Nutex Health Reports Record‑Setting Q2 2025 Earnings, Net Loss Attributable to Stock‑Based Compensation

NUTX
November 19, 2025

Nutex Health Inc. reported second‑quarter 2025 results that included a record $243.985 million in revenue, a 214 % year‑over‑year increase, and operating income of $33.679 million, up from $5.299 million in the same period a year earlier. Cash and cash equivalents rose to $96.733 million, more than double the $40.640 million held at the end of 2024, giving the company a strong liquidity base for future expansion.

Revenue growth was driven primarily by the hospital division, which generated $236.302 million, and by $7.683 million from population‑health services. The hospital segment’s performance was bolstered by a high success rate in No Surprises Act arbitration, which recovered under‑paid claims and added a significant revenue stream. The population‑health segment continued to expand as the company deepened its focus on preventive care and value‑based contracts.

Gross profit margin expanded to 51.2 %, up from 29.7 % in Q2 2024, reflecting higher‑margin hospital services and improved pricing power. Operating margin grew to 13.8 % from 8.4 % a year earlier, driven by the margin lift in the hospital division and disciplined cost controls. The margin expansion signals that the company is successfully scaling its core operations while maintaining efficient cost structures.

Collected data
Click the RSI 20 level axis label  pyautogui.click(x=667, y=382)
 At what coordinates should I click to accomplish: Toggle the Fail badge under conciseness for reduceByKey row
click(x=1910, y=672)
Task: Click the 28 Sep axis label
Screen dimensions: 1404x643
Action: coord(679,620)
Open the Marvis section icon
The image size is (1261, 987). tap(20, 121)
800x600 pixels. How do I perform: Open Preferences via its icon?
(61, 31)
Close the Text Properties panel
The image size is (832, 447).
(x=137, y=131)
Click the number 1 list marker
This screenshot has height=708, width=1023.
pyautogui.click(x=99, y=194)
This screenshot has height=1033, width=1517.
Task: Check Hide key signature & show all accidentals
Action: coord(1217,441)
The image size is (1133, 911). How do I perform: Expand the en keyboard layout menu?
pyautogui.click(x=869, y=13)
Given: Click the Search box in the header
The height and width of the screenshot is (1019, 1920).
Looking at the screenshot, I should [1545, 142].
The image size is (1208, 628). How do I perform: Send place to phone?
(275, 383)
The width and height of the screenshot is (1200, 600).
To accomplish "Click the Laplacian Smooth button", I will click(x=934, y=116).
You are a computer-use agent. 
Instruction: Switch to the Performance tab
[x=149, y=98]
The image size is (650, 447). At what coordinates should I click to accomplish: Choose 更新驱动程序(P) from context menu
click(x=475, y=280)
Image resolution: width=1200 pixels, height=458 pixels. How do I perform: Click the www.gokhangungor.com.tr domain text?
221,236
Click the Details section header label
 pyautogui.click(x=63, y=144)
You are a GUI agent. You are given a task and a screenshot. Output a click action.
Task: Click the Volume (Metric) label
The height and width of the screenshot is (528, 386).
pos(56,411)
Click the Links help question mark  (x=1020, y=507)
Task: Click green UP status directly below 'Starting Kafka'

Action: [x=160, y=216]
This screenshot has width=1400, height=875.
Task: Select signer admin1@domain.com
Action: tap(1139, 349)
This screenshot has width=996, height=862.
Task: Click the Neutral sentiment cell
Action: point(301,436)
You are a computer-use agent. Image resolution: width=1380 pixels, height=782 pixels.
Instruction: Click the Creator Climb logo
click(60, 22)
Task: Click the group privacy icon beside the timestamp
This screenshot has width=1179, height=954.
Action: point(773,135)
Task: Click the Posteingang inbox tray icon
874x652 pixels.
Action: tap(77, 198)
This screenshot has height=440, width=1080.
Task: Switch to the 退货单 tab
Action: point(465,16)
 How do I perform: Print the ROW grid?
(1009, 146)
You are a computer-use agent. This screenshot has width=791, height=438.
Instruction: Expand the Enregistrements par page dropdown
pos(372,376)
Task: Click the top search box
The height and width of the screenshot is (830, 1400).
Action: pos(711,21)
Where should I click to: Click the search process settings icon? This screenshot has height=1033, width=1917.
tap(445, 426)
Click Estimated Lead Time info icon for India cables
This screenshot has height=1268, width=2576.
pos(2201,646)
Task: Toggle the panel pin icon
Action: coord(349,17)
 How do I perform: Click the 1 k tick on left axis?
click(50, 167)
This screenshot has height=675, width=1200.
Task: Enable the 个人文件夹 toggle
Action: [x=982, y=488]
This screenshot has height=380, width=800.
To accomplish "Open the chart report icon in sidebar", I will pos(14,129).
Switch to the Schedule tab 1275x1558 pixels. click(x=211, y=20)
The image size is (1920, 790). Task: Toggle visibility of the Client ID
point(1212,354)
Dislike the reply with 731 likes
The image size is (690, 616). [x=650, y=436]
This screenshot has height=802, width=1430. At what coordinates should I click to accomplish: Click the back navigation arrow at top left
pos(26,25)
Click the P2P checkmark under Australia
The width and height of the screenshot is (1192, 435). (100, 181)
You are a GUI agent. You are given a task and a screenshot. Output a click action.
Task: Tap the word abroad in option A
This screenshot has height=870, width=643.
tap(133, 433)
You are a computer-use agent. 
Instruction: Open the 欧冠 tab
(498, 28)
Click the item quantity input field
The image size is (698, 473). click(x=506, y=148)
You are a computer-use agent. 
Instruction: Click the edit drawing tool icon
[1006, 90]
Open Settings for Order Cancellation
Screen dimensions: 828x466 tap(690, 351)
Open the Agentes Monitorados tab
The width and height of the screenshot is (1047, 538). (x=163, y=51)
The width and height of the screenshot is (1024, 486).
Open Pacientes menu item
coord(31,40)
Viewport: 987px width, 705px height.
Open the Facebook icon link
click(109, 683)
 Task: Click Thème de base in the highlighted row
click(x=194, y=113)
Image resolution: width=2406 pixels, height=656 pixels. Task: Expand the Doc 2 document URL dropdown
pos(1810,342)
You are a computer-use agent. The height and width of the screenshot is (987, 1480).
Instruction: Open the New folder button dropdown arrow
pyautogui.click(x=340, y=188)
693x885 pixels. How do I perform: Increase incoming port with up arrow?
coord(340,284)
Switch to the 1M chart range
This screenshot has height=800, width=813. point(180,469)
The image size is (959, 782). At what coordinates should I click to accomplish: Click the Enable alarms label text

## [Problem set]
[a] In the Nutex Health earnings report, how much revenue did the hospital division generate in the second quarter of 2025?
[b] Can you continue the Nutex Health earnings report from where it stops?

## [Set of answers]
[a] $236.302 million

[b]
Despite the operating profit, Nutex reported a net loss attributable to the company of $17.697 million for Q2 2025, compared with a $0.36 million loss in Q2 2024. The loss is largely attributable to $78.747 million in stock‑based compensation expense related to under‑construction and ramping hospitals. This one‑time charge offsets the operating gains and explains the negative earnings per share of $2.95, versus the consensus estimate of a $1.433 loss.

Management highlighted the company’s confidence in continued growth. CEO Tom Vo noted that the company believes its shares are currently undervalued and emphasized the success of its arbitration strategy under the No Surprises Act. CFO Jon Bates underscored the record cash balance and the company’s focus on expanding three new micro‑hospitals and investing in population‑health initiatives. The guidance for the remainder of the year maintains a strong revenue trajectory, with the company projecting continued expansion of its hospital network and a sustained focus on high‑margin services.

Analysts noted that the revenue beat of approximately $22 million, or 9.9 % above consensus, was driven by the arbitration gains and increased patient volumes. The EPS miss, however, was attributed to the significant stock‑based compensation expense, which analysts view as a temporary charge that will not recur in future periods.